**Activity**
Find the word "agent" in the data. Return every line where it appears.

**Records**

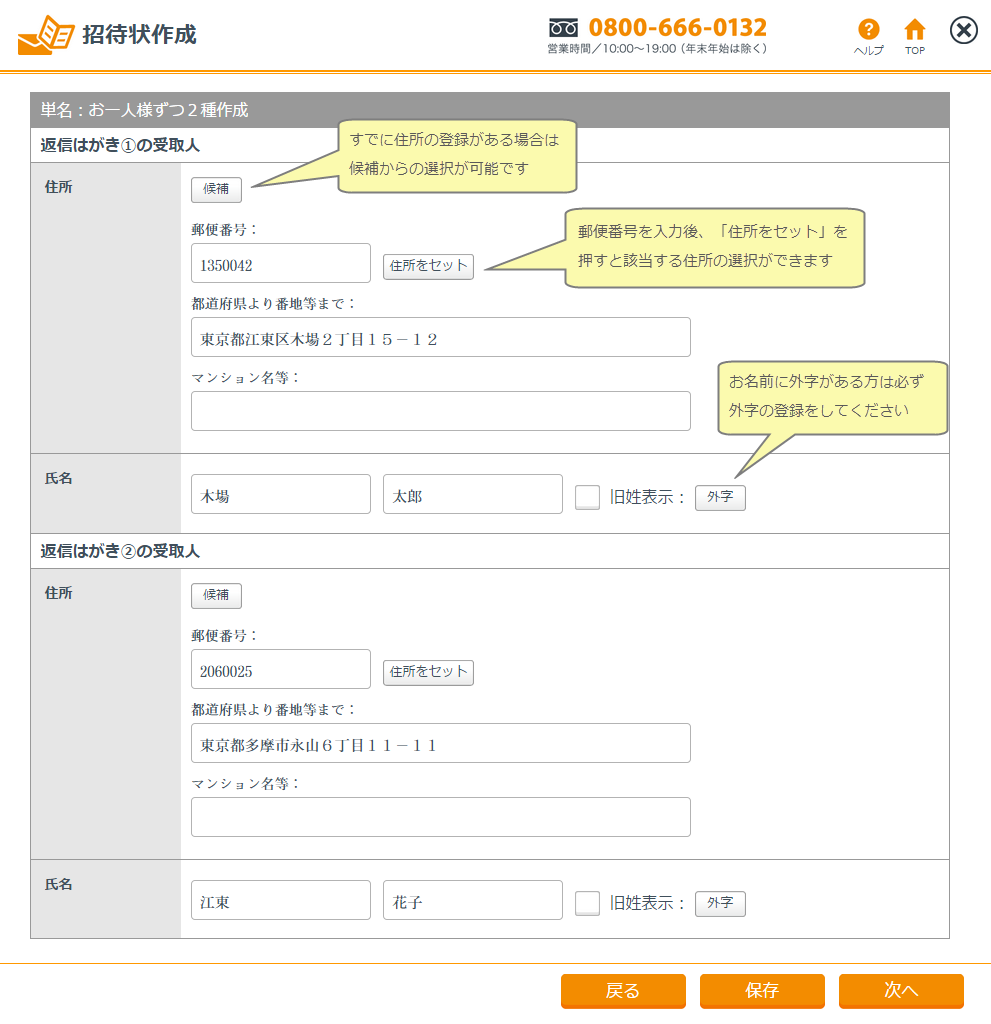Click the 戻る button
Viewport: 991px width, 1024px height.
(x=623, y=990)
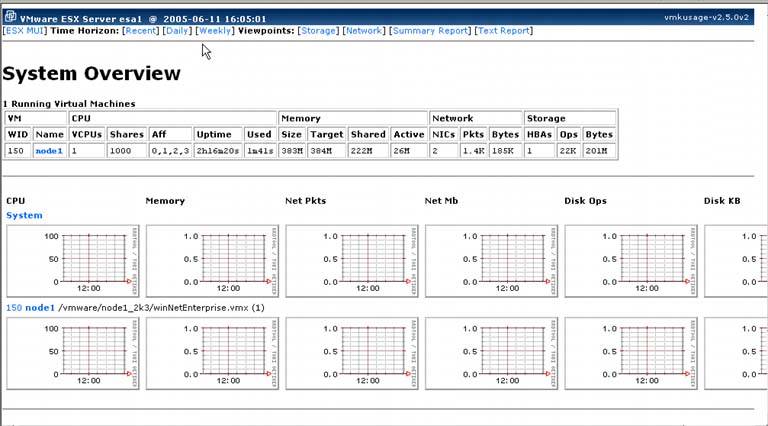Open the node1 CPU graph
The image size is (768, 426).
coord(70,354)
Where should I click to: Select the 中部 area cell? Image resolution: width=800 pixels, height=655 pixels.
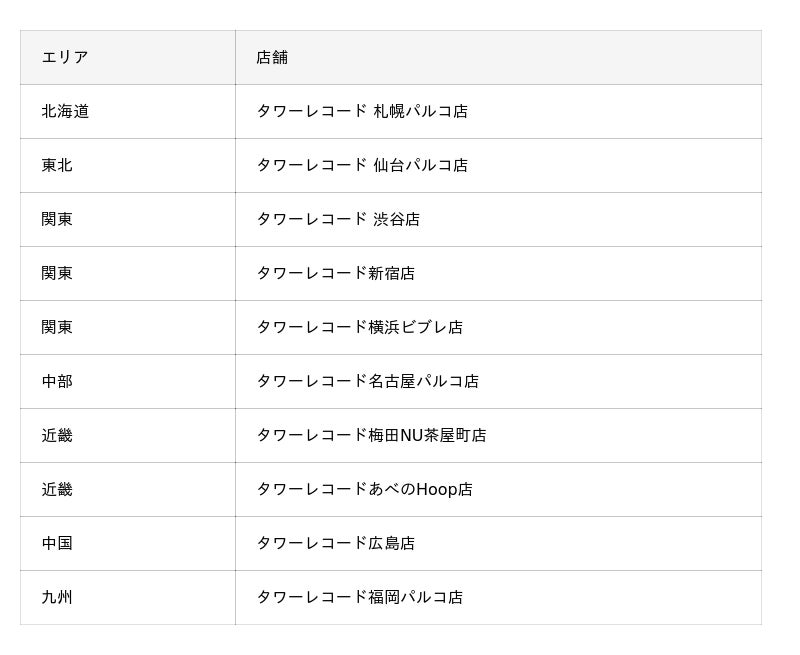pos(57,381)
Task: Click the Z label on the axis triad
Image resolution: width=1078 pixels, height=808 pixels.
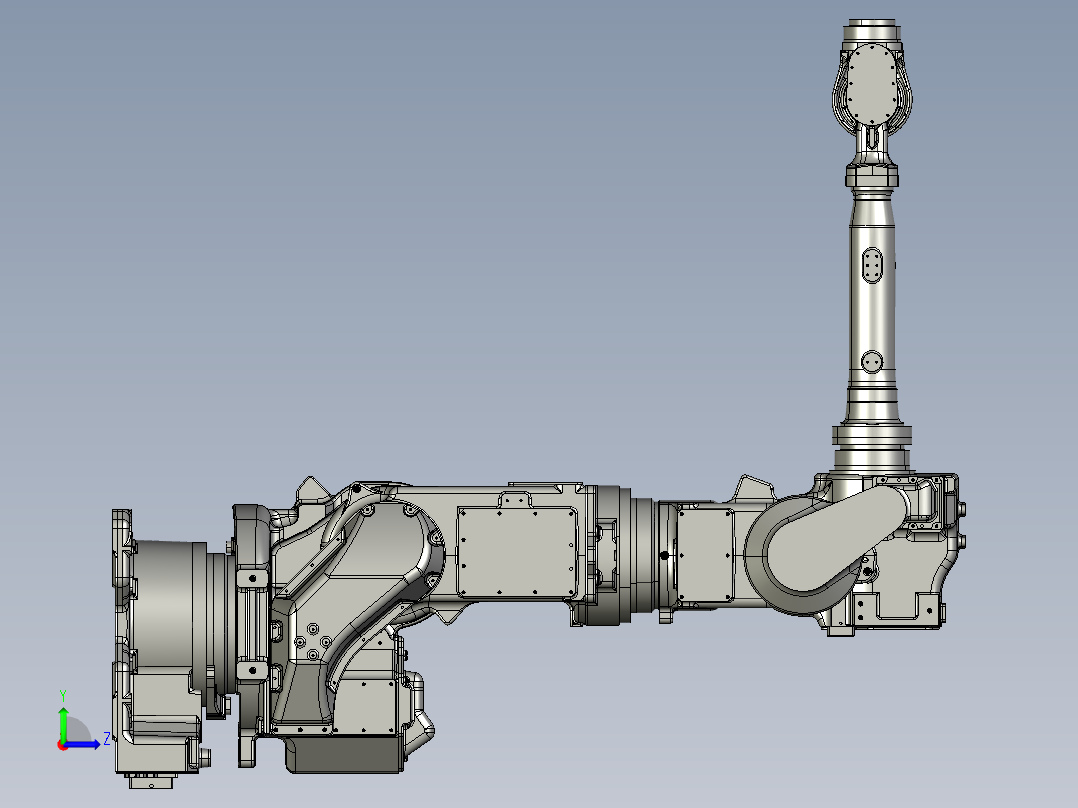Action: 107,737
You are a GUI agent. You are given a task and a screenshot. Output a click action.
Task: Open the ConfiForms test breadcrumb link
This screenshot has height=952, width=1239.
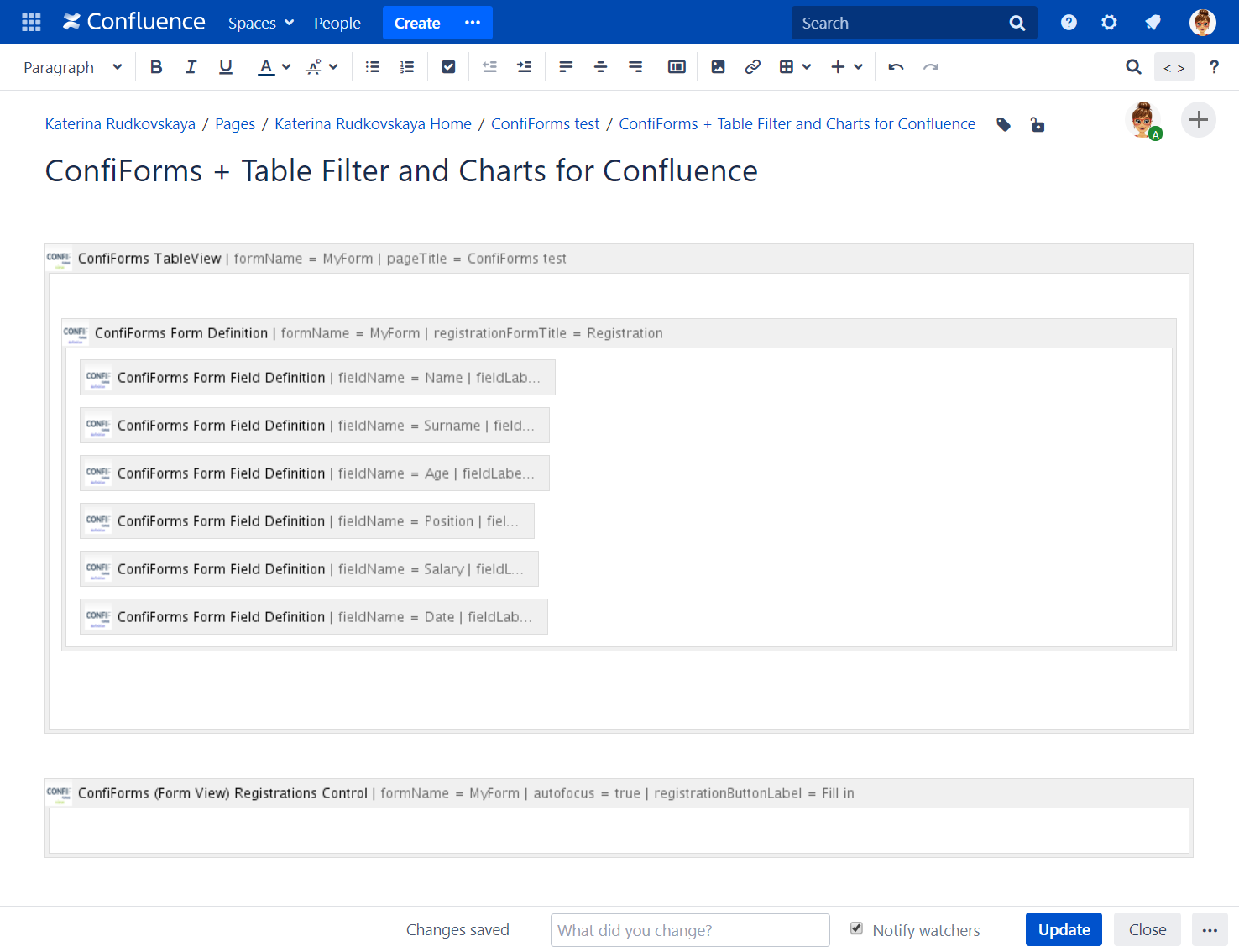pos(545,123)
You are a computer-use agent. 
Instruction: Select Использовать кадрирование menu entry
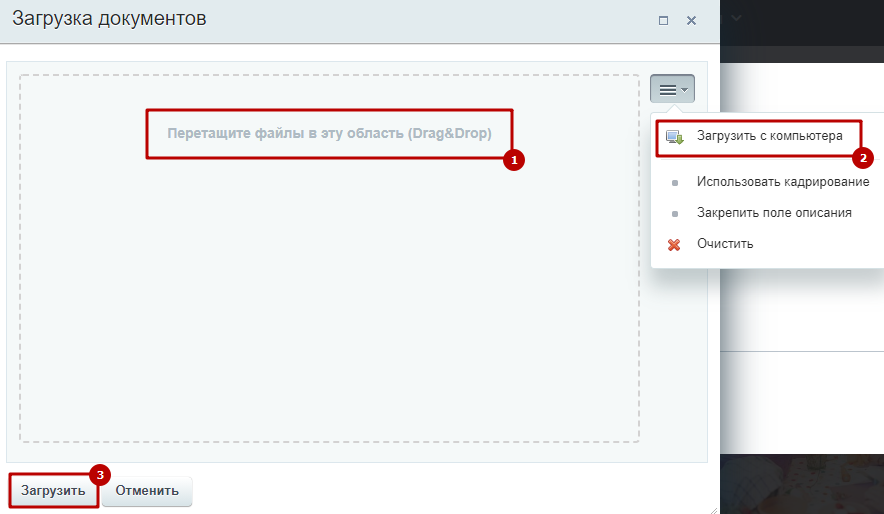pyautogui.click(x=782, y=183)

**Solution for this exercise**
You are a GUI agent. You are given a task and a screenshot. Output a click action.
You are a computer-use agent. 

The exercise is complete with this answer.